• **Problem requirements**
Working down the material below, reproduce exactly every line from the one containing "The height and width of the screenshot is (600, 743)." to the last line, and only those.

• **Information provided**
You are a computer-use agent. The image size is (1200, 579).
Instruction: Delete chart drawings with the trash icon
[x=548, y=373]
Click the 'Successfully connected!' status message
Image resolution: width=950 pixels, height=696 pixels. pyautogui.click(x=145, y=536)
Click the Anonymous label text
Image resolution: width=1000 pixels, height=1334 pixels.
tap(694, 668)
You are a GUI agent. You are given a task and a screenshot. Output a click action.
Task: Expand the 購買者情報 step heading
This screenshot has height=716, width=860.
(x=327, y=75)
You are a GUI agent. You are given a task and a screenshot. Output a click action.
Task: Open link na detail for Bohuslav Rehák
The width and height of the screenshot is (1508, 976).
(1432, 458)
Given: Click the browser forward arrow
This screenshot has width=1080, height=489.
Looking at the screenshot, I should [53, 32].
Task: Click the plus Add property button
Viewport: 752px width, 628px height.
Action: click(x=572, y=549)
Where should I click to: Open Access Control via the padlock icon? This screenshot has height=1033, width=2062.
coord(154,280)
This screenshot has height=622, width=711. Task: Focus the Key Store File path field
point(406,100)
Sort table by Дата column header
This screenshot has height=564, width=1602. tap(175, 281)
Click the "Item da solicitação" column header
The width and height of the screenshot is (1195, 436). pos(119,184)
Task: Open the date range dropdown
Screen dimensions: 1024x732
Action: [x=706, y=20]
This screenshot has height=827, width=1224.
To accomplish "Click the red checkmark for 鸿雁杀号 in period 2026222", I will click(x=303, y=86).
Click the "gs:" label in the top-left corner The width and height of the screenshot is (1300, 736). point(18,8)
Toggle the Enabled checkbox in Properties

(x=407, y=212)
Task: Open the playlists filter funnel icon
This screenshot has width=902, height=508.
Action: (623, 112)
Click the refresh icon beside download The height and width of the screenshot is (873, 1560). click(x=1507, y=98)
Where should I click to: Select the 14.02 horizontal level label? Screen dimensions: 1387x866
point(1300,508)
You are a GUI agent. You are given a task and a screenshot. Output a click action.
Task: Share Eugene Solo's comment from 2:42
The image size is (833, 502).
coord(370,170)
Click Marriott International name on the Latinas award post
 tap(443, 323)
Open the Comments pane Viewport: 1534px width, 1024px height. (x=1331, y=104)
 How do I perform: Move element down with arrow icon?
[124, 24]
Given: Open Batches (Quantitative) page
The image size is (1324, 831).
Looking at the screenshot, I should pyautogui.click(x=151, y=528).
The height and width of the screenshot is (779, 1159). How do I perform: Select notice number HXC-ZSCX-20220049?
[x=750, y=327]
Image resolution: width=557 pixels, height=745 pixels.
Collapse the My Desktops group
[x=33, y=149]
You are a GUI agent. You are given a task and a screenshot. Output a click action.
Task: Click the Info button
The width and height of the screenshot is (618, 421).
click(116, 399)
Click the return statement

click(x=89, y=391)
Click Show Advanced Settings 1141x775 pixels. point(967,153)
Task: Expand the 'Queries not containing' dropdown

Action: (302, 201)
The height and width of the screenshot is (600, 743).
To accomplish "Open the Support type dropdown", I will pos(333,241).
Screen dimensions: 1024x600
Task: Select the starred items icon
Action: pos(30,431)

• **Response area**
The height and width of the screenshot is (600, 743).
To accomplish "Open the Support type dropdown", I will pos(333,241).
Screen dimensions: 1024x600
Task: Select the starred items icon
Action: pos(30,431)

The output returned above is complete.